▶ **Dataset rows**
-----

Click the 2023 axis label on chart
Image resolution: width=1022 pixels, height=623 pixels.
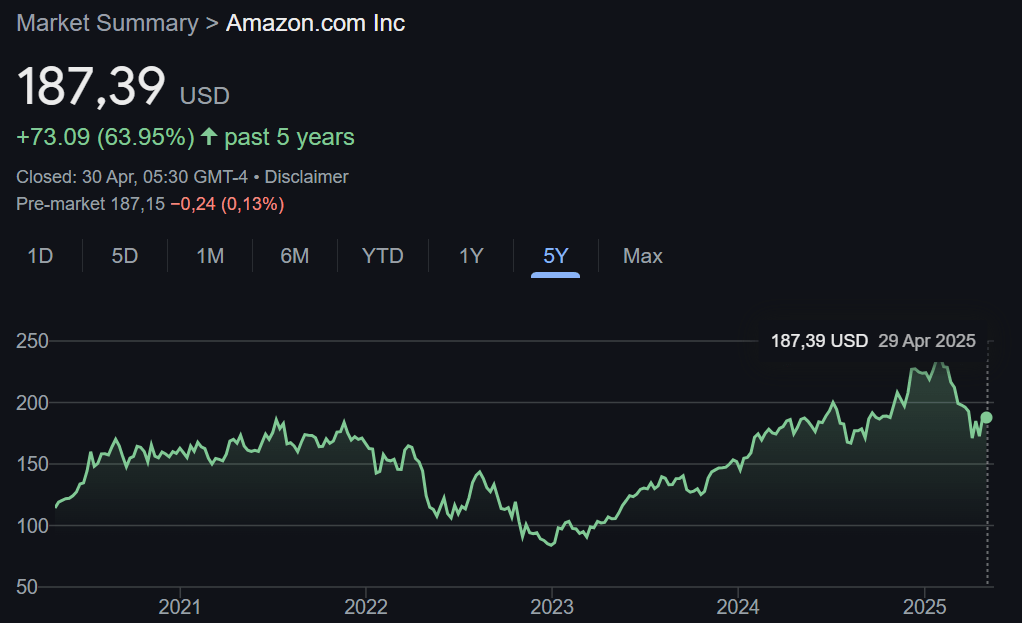(x=554, y=607)
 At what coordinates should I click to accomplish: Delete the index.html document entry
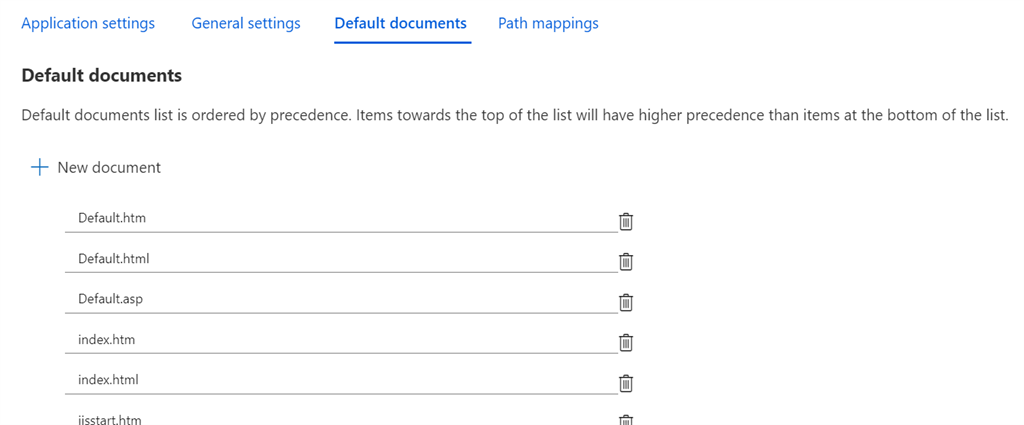coord(626,383)

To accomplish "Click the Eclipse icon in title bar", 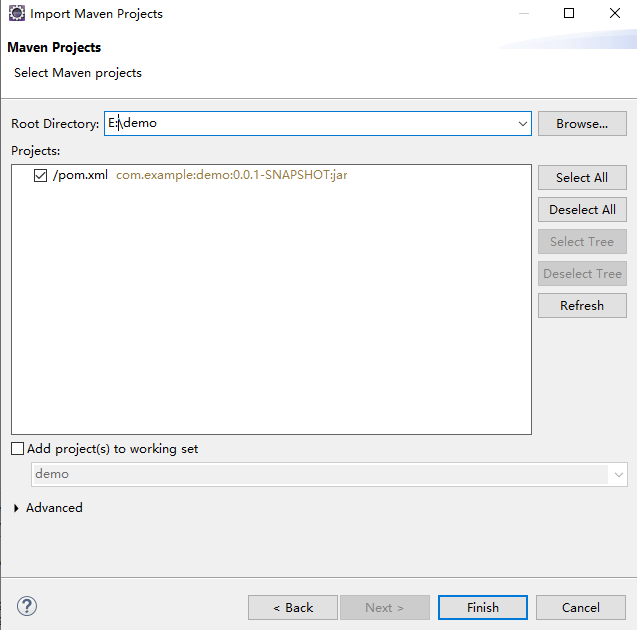I will [x=16, y=14].
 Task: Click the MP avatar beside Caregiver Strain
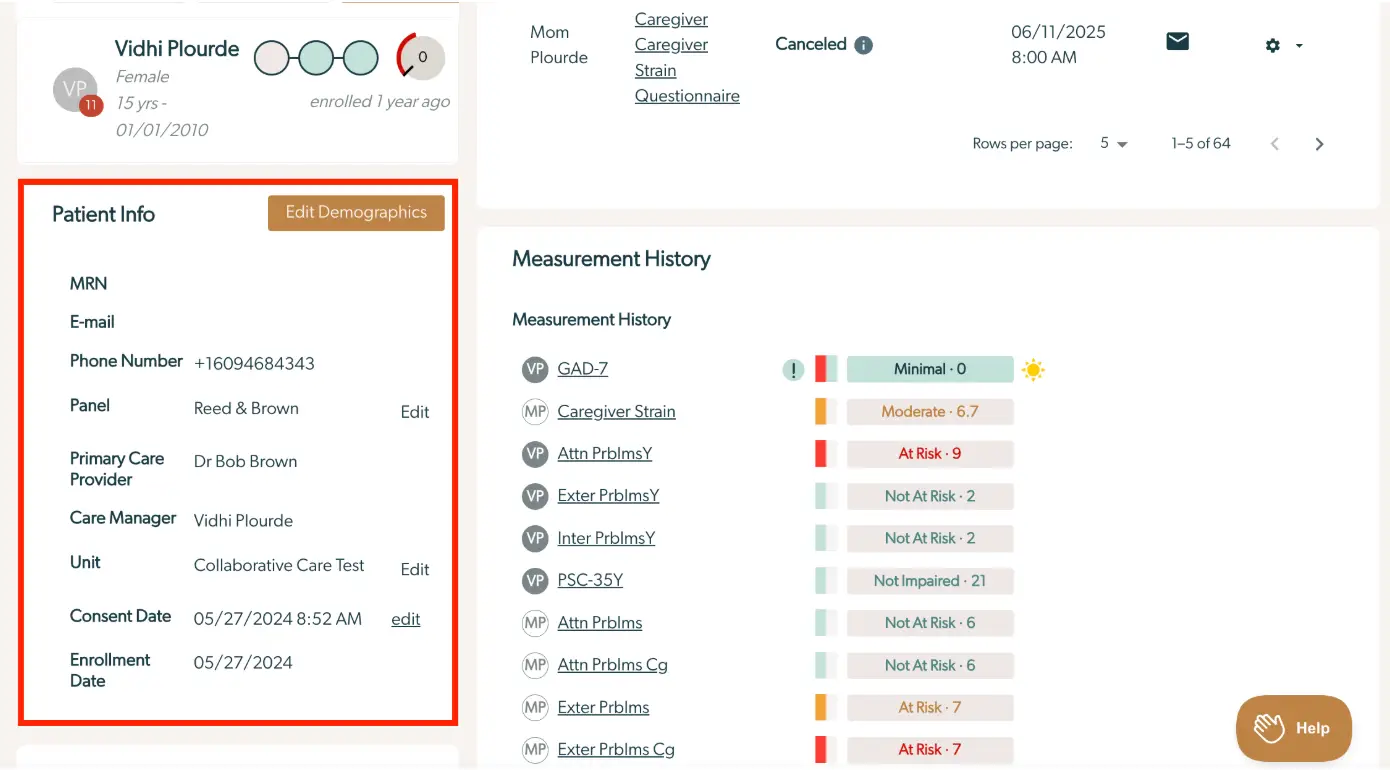(x=534, y=411)
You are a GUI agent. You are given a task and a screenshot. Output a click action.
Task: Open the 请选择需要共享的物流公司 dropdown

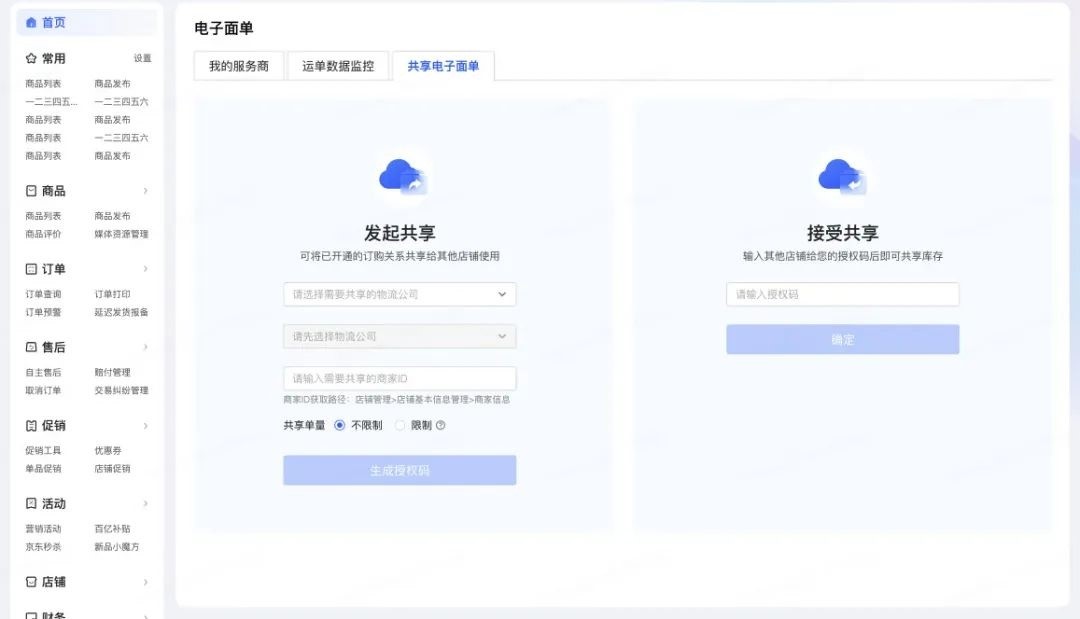pyautogui.click(x=399, y=294)
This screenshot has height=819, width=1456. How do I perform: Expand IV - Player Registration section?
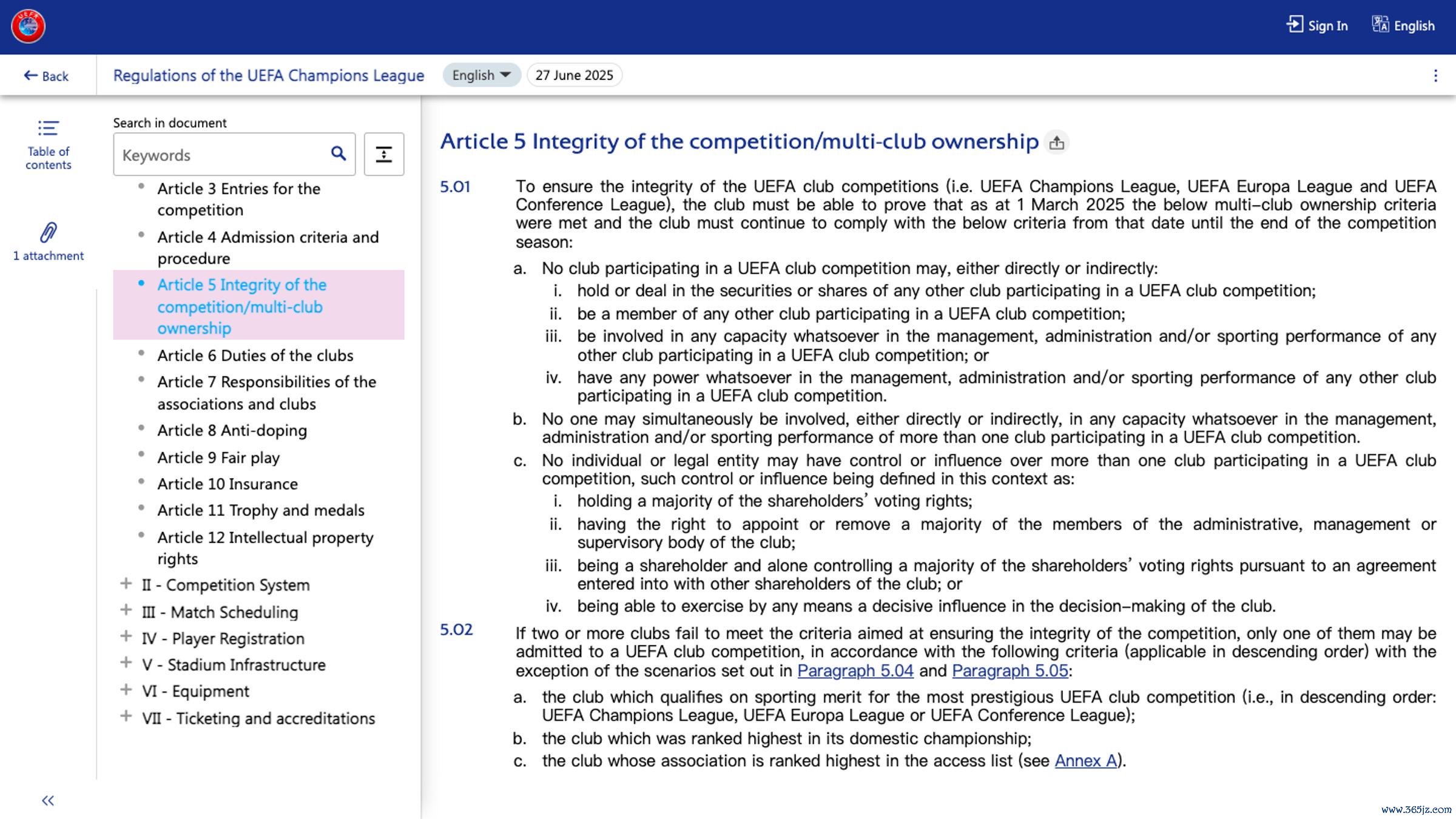point(126,637)
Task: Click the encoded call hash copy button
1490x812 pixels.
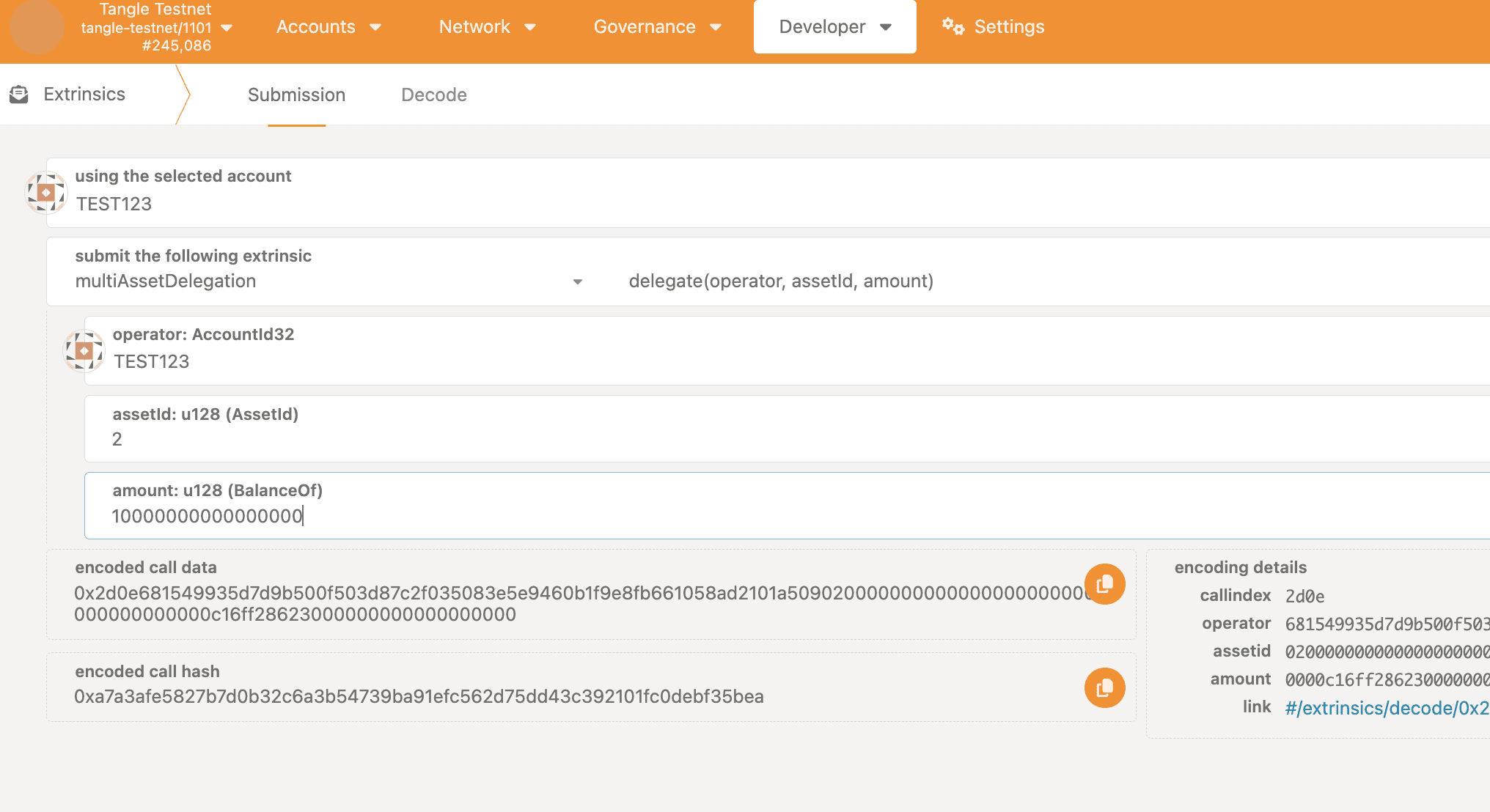Action: [1104, 688]
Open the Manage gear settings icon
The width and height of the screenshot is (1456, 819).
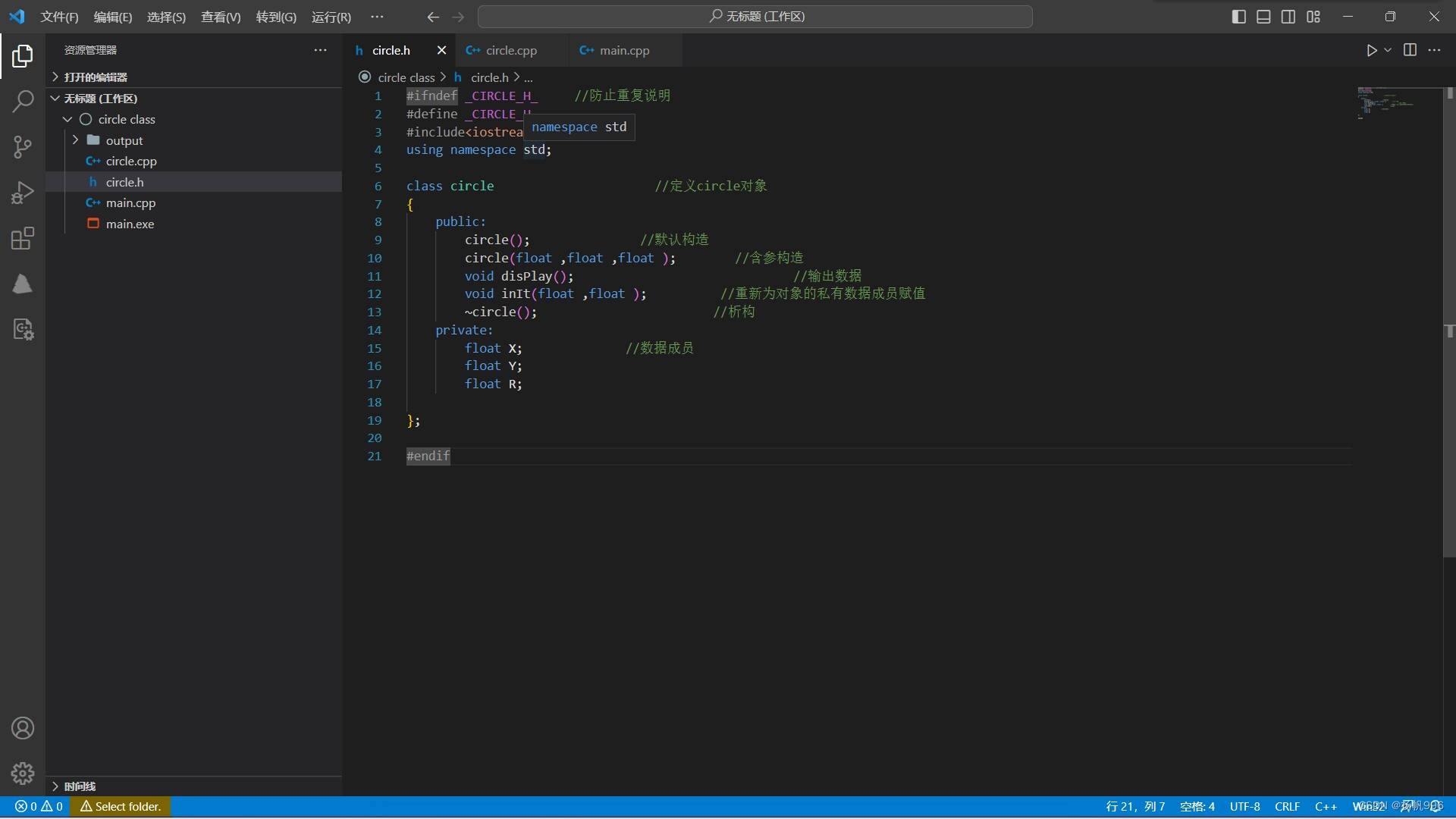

-----

▶ **WORK INSTRUCTIONS**
Arrange the items as a Markdown table with columns Row and Line, starting with the line that contains "Task: Click the encoded call hash copy button" and going on through the end of the items, with one numbered row per line and blank lines left out. Leave the pictures out of the table.

▶ **TASK SOLUTION**
| Row | Line |
|---|---|
| 1 | Task: Click the encoded call hash copy button |
| 2 | 1490x812 pixels. |
| 3 | Action: [1104, 688] |
| 4 | Open the Manage gear settings icon |
| 5 | The width and height of the screenshot is (1456, 819). |